TASK TO COMPLETE
Search the records for the string "beside". Copy each line where it occurs.

INFORMATION
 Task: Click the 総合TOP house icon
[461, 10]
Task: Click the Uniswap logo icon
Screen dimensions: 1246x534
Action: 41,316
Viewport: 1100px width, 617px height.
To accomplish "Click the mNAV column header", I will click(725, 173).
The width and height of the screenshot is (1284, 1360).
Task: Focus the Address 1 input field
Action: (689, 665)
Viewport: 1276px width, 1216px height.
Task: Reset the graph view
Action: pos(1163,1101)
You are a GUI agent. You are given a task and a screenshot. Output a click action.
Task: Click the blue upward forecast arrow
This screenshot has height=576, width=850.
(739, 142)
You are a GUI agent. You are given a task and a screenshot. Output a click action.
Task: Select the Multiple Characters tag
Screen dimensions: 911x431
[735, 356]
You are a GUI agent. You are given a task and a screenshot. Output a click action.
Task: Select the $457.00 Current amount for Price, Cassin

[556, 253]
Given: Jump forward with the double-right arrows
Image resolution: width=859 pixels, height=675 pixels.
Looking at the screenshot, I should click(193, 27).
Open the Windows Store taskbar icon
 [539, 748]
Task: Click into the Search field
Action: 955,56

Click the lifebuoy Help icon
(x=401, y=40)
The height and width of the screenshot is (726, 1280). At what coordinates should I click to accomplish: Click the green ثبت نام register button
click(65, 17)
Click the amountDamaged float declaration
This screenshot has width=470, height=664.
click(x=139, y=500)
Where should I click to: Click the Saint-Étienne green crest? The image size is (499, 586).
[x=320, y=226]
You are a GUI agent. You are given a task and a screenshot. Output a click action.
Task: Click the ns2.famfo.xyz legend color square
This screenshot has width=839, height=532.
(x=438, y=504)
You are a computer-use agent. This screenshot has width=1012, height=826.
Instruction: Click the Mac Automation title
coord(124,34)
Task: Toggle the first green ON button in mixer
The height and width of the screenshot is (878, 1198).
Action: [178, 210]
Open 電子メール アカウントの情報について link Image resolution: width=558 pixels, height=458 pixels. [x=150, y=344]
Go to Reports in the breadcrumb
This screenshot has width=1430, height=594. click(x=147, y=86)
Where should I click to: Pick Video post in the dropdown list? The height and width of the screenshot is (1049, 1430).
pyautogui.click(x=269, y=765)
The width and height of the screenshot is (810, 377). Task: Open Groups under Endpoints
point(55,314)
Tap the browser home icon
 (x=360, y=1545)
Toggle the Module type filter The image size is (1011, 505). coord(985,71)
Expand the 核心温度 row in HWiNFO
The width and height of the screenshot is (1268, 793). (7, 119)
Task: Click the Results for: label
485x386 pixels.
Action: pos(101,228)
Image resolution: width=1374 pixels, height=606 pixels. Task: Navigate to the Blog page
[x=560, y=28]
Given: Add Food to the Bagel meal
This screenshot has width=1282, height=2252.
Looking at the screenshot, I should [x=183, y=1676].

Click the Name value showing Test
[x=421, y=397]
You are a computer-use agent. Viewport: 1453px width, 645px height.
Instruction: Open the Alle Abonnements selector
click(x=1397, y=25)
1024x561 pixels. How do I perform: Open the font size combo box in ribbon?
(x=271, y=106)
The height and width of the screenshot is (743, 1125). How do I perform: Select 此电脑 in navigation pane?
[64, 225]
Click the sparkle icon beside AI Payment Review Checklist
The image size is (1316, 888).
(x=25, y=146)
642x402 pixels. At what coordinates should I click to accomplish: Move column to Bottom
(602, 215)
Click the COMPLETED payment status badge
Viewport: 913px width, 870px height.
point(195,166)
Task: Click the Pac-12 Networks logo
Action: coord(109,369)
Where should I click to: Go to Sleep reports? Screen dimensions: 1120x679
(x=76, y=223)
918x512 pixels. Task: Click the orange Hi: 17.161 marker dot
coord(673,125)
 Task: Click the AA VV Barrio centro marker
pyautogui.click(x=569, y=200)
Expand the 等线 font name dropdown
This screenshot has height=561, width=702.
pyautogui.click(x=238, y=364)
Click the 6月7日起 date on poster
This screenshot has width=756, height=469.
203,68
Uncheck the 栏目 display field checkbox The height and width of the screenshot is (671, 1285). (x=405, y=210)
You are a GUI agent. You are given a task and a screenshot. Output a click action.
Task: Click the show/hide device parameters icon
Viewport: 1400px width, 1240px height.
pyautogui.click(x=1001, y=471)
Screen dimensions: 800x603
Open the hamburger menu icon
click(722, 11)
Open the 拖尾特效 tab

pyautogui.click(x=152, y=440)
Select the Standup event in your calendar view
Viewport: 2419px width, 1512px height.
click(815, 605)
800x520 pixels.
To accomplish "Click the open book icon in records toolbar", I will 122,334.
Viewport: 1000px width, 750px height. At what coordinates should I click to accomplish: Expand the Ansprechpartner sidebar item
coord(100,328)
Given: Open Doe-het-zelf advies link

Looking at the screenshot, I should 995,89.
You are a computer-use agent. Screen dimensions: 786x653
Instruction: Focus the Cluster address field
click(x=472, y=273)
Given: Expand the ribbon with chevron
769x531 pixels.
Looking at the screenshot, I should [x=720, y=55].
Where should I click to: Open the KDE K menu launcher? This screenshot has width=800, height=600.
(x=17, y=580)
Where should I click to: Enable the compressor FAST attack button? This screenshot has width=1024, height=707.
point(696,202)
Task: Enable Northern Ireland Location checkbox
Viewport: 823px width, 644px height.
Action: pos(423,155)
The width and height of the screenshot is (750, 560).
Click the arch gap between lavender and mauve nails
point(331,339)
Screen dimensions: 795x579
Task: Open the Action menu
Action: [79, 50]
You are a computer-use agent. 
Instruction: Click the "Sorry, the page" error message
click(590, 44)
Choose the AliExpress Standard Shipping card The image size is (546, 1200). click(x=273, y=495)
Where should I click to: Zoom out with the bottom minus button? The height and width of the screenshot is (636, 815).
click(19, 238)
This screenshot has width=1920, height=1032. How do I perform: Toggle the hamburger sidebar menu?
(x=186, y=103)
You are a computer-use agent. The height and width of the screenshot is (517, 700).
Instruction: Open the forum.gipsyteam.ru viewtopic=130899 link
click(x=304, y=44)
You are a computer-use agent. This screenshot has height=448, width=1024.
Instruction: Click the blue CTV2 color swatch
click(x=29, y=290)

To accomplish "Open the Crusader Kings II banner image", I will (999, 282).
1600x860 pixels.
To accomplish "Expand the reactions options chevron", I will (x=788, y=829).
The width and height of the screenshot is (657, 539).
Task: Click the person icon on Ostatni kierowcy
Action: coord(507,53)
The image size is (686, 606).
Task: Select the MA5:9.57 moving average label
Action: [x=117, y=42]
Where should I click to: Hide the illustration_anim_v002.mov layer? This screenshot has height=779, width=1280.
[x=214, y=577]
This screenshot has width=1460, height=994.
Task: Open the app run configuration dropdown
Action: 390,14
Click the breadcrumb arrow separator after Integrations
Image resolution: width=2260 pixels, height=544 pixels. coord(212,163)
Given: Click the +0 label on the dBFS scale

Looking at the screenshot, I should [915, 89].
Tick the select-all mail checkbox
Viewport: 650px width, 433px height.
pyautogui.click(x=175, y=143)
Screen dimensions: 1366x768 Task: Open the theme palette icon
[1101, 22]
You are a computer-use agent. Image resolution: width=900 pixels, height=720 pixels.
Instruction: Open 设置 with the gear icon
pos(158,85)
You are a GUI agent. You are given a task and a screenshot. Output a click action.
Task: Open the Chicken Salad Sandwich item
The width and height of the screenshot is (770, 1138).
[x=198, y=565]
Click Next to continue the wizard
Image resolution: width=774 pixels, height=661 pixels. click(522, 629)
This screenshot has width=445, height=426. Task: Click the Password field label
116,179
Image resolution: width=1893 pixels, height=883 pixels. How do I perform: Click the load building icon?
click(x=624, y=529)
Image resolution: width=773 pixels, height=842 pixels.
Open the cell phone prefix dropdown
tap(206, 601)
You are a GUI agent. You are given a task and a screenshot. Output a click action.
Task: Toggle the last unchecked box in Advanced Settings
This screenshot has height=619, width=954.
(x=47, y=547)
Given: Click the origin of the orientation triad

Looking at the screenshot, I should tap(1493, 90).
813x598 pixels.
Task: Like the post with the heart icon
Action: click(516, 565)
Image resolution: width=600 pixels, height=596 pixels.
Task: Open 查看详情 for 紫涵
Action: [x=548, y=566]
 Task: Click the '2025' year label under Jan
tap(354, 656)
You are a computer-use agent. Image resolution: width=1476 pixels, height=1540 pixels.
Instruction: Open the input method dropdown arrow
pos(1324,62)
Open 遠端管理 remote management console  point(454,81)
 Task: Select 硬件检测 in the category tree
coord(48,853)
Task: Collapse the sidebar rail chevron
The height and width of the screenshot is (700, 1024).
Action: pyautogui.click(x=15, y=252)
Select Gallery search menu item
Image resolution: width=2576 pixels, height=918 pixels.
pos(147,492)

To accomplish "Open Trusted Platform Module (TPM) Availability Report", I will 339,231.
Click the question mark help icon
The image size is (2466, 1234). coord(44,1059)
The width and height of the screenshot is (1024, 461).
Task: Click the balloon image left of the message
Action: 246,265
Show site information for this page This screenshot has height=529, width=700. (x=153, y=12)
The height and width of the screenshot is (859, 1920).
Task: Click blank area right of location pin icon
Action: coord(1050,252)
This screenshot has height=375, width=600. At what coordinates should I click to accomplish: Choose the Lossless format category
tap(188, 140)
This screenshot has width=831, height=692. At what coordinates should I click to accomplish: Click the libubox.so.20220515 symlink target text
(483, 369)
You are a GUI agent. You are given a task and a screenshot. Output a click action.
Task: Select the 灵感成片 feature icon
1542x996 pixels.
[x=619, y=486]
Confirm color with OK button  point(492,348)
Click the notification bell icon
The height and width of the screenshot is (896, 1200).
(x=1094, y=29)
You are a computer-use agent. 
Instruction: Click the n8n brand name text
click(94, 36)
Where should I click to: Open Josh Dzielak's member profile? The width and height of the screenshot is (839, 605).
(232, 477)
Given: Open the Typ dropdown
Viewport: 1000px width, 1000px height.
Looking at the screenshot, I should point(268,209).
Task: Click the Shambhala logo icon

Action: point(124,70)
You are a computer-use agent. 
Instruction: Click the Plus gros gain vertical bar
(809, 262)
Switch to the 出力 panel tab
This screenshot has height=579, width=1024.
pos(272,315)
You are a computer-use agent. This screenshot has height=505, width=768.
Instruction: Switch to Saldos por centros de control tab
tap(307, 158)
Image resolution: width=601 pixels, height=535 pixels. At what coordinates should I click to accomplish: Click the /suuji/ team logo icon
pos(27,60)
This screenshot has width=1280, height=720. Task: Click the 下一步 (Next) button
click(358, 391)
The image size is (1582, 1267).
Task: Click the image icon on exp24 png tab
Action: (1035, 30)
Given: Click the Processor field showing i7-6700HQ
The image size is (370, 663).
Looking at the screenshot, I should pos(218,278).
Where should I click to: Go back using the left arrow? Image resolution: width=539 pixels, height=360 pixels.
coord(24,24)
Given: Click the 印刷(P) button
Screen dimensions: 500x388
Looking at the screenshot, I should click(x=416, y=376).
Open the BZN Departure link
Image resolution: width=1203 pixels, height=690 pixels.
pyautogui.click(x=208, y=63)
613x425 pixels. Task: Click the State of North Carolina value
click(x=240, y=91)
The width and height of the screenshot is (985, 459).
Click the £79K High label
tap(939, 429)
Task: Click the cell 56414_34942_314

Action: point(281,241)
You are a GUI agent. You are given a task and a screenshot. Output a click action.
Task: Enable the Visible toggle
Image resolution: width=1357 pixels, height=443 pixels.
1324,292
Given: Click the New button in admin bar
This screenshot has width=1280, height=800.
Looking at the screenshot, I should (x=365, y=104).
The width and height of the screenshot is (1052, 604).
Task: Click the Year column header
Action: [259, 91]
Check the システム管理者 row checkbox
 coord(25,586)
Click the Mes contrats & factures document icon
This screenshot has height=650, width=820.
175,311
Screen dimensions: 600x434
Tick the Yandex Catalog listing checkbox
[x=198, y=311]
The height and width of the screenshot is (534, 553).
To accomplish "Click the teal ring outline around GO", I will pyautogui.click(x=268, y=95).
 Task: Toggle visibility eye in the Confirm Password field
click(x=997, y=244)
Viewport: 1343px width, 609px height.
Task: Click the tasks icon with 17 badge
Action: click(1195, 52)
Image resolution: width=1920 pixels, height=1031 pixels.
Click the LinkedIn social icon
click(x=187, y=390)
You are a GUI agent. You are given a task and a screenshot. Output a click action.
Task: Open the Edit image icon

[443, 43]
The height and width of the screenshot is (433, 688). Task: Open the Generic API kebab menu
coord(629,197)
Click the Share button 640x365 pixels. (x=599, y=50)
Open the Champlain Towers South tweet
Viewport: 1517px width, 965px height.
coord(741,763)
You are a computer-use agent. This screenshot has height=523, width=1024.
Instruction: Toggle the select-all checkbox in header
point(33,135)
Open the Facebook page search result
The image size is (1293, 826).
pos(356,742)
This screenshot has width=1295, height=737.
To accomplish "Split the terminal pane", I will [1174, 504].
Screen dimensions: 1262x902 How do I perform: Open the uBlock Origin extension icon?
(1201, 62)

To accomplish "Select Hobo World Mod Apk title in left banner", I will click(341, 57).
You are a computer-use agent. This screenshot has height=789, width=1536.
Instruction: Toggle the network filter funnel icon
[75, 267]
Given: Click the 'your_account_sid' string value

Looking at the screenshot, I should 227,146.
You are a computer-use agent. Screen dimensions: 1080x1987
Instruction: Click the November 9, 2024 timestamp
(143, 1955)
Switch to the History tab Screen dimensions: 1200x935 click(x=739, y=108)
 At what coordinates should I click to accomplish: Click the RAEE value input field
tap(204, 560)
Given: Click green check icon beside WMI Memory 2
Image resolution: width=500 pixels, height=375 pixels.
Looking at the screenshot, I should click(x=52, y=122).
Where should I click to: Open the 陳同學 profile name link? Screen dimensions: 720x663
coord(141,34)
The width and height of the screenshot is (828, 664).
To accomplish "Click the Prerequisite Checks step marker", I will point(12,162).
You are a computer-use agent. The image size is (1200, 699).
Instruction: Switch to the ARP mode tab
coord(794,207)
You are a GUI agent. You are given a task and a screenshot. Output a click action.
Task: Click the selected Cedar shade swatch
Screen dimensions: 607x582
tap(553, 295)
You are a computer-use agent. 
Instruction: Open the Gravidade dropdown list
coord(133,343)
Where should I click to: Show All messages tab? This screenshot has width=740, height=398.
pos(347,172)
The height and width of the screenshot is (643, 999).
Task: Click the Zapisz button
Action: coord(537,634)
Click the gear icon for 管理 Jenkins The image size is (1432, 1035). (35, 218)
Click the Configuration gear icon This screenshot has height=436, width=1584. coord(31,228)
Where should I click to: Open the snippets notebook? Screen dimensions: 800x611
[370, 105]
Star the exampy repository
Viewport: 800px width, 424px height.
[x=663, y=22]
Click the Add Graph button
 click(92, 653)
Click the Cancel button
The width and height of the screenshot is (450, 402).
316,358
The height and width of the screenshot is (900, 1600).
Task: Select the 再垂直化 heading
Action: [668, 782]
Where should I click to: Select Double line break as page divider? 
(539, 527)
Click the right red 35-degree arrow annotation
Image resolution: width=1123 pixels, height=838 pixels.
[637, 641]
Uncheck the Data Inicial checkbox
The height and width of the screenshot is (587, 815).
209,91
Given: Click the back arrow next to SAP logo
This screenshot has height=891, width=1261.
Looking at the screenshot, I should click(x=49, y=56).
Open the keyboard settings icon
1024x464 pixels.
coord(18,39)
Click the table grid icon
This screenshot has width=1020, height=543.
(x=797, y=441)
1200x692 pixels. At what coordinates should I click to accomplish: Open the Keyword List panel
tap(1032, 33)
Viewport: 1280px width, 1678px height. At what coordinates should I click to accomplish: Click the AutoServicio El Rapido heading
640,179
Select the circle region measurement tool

TASK ANSWER
Click the sparkle icon beside AI Payment Review Checklist
Given: Click green check icon beside WMI Memory 2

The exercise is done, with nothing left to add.